Objectif visé:
Recopiez mot pour mot le matériel, depuis son début jusqu'à la ligne contenant « point(34,883) », celle-ci incluse. Omettez les images dans votre réponse.
----------------
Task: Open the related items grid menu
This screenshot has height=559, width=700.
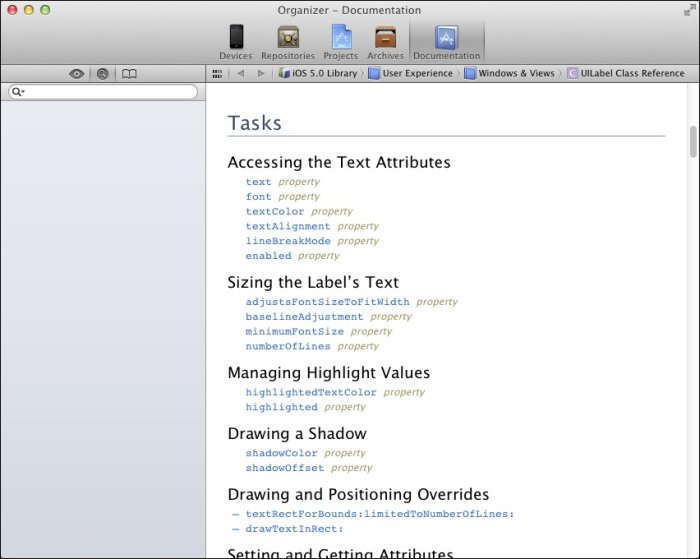Action: (x=217, y=73)
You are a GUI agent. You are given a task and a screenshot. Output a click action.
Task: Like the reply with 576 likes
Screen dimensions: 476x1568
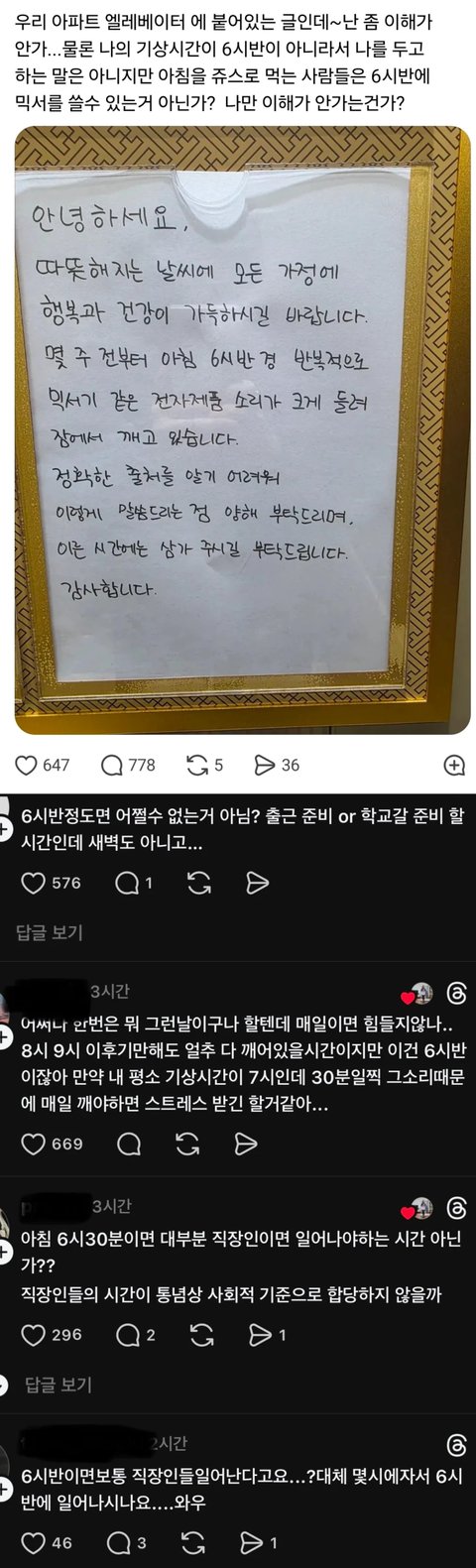point(34,883)

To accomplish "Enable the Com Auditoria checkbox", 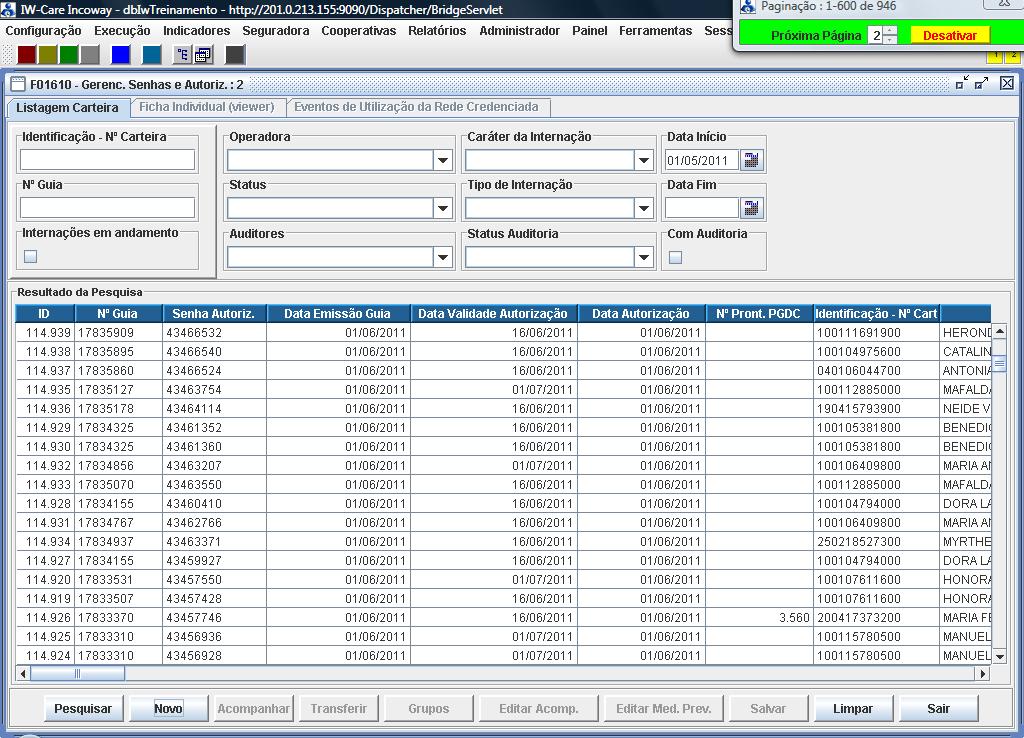I will pyautogui.click(x=676, y=257).
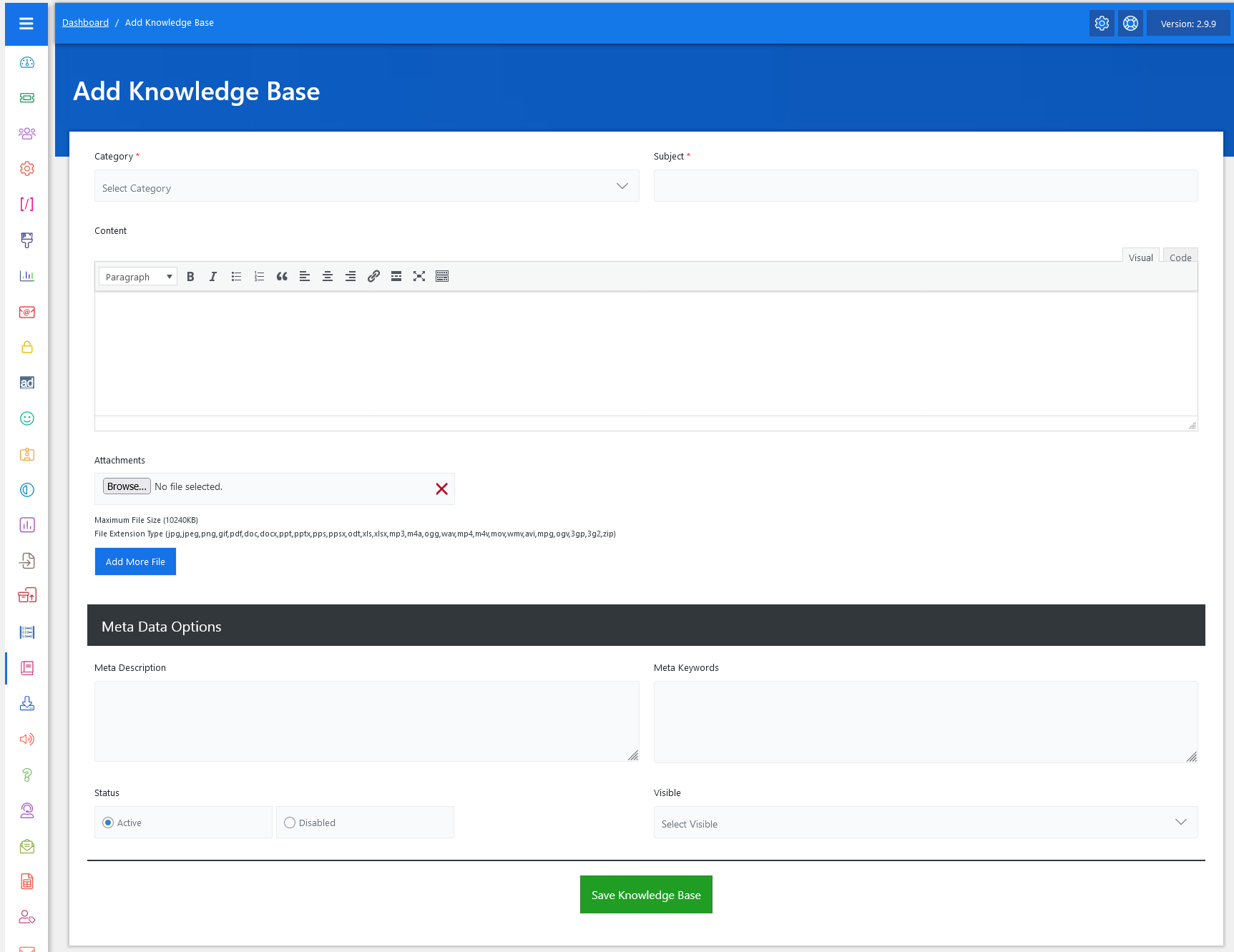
----------------
Réponse attendue:
Task: Open the related items grid menu
This screenshot has height=559, width=700.
Action: (x=217, y=73)
You are a GUI agent. You are given a task and a screenshot. Output a click action.
Task: Like the reply with 576 likes
Screen dimensions: 476x1568
point(34,883)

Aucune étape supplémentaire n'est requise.